Assignment: If pictures appear among the lines below, leave them out while you return exactly the lines from the one with "At what coordinates" through the one with "Click the text".

Exercise inputs:
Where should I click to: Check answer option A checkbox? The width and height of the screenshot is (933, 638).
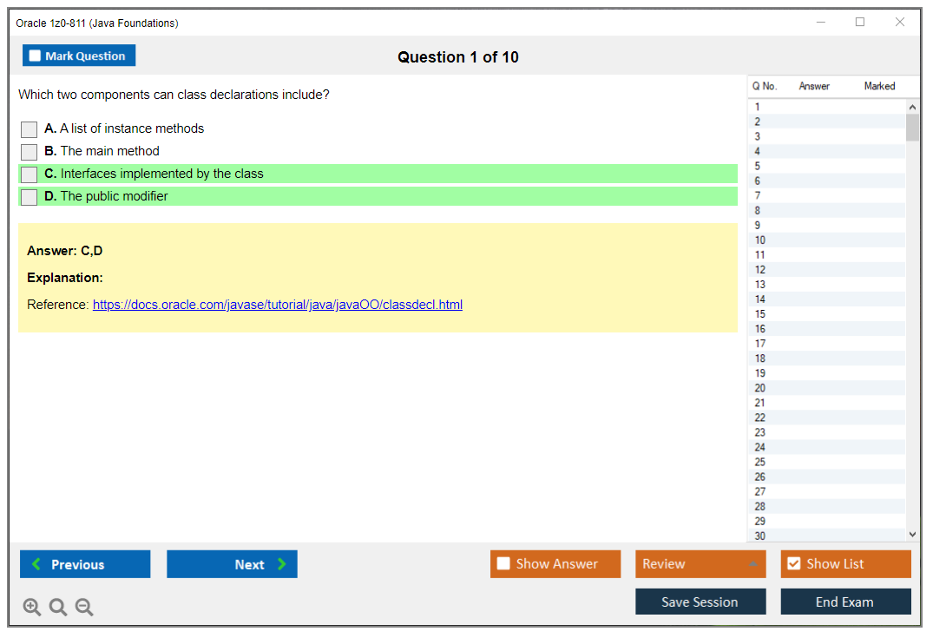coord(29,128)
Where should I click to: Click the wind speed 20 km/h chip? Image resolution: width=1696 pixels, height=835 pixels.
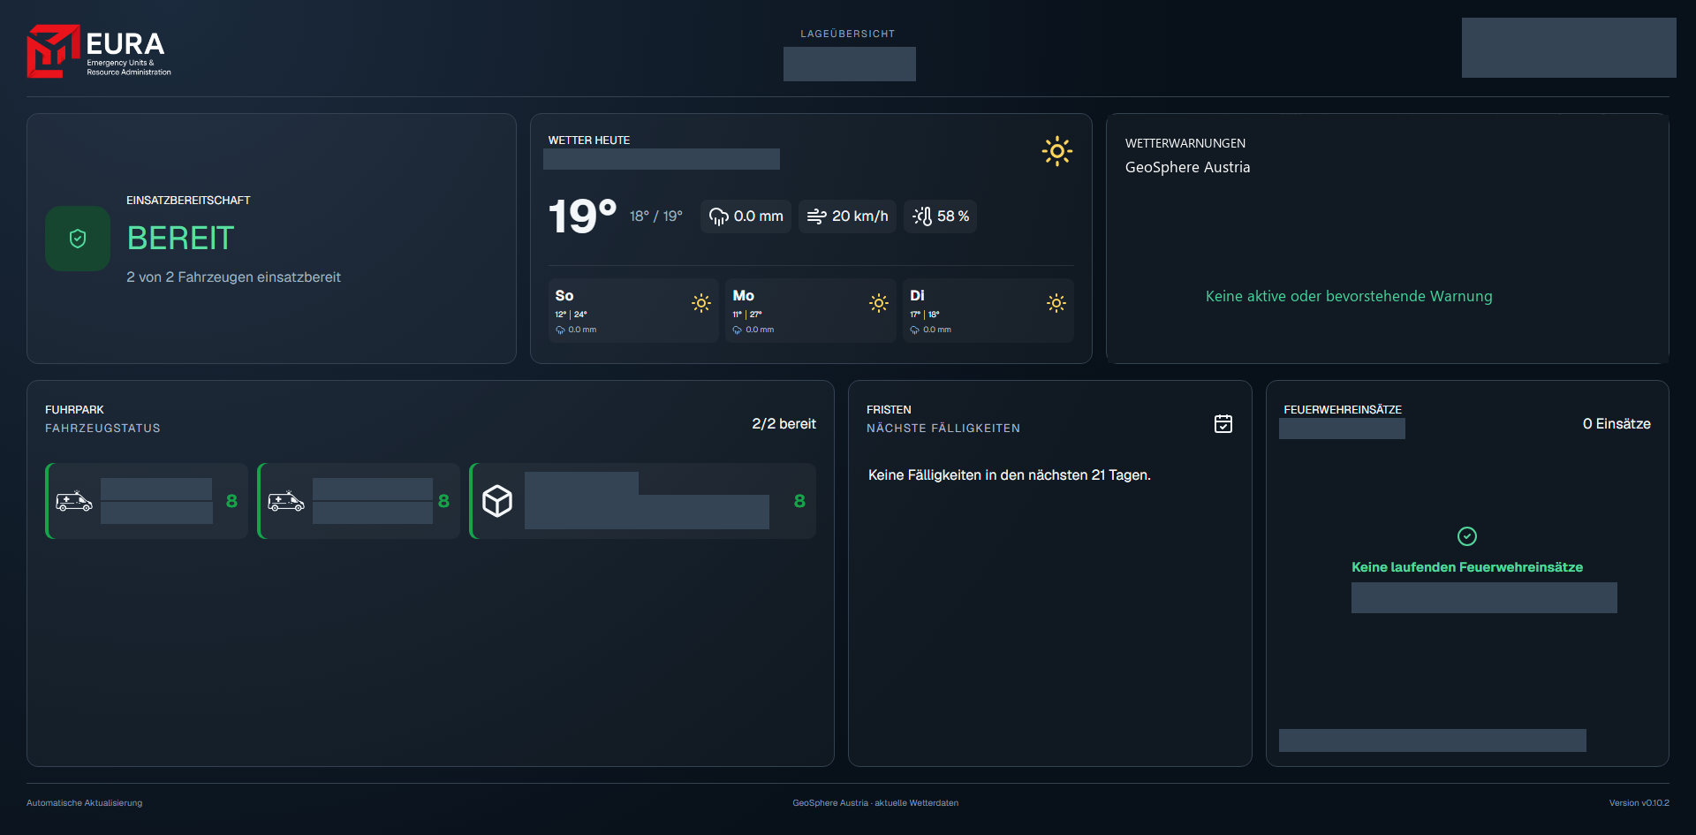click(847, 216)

---

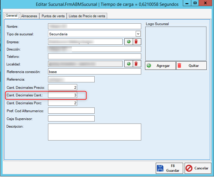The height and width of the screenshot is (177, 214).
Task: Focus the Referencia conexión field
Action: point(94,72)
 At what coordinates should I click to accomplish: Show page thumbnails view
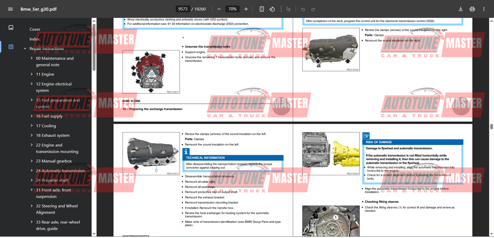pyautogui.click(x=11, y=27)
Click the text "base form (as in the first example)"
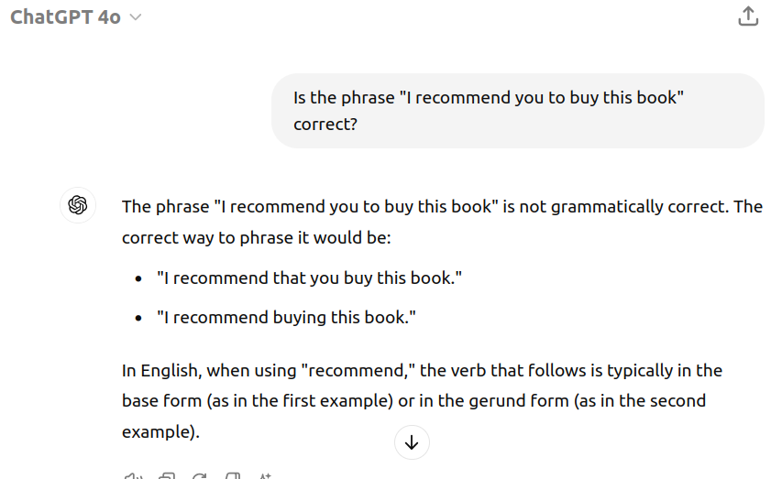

Response for this exercise:
 At what coordinates should I click to accomplish: Show page thumbnails view
pyautogui.click(x=11, y=27)
Click the text "base form (as in the first example)"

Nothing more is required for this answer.